The press release is as follows:
The team reinstating the helicopter link to the Isles of Scilly has reaffirmed its commitment to the islands after a legal attack was launched to disrupt the project.
Construction of a replacement Penzance Heliport has been paused after the Isles of Scilly Steamship Company – which currently holds the passenger and freight transport monopoly to the islands – began proceedings for a judicial review.
The process would see a judge examine the lawfulness of Cornwall Council’s unanimous decision to grant planning permission for the project.
The move by the Isles of Scilly Steamship Company follows an anonymous attempt to get the decision reviewed by the Secretary of State, which was thrown out.
Robert Dorrien-Smith, who is behind the proposals to reinstate a helicopter service, said: “This absurd move by the Steamship Company will only ever be seen for what it is: an anti-competitive action, dressed up in as much legal fog as they can muster.”
“This is not an attack on us; we will persevere. This is an attack on the islands, islanders and our visitors by a company that claims to be proud of its island heritage.
“This reckless move also threatens to damage the reputation of the islands among Cornwall Council and other public bodies – including government departments – on whose support the islands rely. No doubt they will regard this petty and irresponsible move with dismay.”

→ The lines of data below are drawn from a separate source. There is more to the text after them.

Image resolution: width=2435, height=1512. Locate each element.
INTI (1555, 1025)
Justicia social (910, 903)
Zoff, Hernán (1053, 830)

Cornwall Council’s Strategic Planning Committee gave the project the go ahead in February following a public consultation which saw over 2,600 letters of support from the public – the highest level of support the Council has ever seen for a planning application.
The project also received support from bodies including the Council of the Isles of Scilly, the Duchy of Cornwall, Visit Cornwall, Penzance Town Council and the islands’ destination management organisation, the Islands’ Partnership.

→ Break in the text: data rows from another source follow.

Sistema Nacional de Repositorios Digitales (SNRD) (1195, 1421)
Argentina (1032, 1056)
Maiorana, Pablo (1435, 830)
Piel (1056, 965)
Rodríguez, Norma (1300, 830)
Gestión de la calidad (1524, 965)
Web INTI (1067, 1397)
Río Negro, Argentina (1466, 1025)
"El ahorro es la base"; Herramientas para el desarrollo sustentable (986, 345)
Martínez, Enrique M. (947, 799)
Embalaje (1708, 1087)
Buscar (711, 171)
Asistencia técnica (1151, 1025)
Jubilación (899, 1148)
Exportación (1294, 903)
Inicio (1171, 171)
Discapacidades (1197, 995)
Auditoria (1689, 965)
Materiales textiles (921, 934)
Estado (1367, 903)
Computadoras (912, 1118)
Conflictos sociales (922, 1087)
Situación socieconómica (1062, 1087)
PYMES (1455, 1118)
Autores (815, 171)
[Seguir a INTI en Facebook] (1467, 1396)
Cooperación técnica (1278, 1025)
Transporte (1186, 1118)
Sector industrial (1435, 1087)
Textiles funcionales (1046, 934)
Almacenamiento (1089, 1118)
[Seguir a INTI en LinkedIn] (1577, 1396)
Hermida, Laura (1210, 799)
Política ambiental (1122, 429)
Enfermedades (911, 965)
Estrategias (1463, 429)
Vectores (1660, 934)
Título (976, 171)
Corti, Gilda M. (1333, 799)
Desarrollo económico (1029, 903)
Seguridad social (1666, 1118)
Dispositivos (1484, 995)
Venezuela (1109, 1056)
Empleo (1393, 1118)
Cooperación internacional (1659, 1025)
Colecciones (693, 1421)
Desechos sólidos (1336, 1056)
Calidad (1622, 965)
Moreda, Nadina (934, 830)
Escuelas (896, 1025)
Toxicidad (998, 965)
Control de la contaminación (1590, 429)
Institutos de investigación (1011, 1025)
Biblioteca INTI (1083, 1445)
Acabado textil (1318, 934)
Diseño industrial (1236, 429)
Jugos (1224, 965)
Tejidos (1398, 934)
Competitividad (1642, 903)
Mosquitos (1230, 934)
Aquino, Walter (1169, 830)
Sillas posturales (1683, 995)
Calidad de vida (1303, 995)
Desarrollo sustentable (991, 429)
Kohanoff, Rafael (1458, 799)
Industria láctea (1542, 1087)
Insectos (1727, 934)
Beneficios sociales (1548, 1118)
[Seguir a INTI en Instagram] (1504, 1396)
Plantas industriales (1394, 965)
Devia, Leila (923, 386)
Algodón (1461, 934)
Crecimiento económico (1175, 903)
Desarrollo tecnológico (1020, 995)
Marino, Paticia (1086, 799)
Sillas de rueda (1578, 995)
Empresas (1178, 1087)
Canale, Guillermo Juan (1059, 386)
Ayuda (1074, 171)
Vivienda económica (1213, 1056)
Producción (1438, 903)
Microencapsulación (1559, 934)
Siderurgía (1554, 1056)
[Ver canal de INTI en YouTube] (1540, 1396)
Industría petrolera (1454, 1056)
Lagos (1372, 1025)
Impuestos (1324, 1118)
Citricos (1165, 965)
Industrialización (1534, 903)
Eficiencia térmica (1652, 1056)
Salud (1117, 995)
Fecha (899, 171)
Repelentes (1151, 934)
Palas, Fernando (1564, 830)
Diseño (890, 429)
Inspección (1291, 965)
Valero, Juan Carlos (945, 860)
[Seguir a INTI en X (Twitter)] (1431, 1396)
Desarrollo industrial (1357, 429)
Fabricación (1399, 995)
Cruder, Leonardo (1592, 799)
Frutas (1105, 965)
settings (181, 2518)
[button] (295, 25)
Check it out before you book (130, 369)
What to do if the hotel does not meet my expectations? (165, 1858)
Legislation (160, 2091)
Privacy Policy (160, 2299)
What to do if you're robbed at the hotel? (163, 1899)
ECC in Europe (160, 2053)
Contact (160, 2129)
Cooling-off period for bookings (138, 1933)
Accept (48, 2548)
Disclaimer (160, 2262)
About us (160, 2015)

Mr Dorrien-Smith continued: “The level of support for this project is unprecedented and proves my deep conviction that a new helicopter service is right for Scilly. I want to reaffirm to islanders, visitors and the Steamship Company that I will stand by this conviction.”
Mr Dorrien-Smith has contacted the Board of the Isles of Scilly Steamship Company in recent weeks in an attempt to find a way forward, including offering the Company an opportunity to invest in the heliport.
The Isles of Scilly Steamship Company responded with a proposal to allow the helicopter to operate from Land’s End Airport, which it owns. After studying the proposal in detail, Penzance Heliport Ltd concluded this would not deliver the growth and resilience enhancements that are core aims of this project. The proposal was also not viable for commercial reasons.
Mr Dorrien-Smith added:
“My intention remains to strengthen the transport system to these islands for the benefit of all. Unfortunately the Steamship Company’s response has demonstrated they are motivated purely by an obsessive defence of a monopoly, led by the misguided belief that a reinstated helicopter service will be damaging to their company.
“For many years the helicopter and other transport services to the islands worked in harmony and cooperation, and I do not accept the Steamship Company’s view that this could not be made to happen again.
“Ultimately we have got to put islanders and customers first and we must try to design a transport system that is best for everybody.”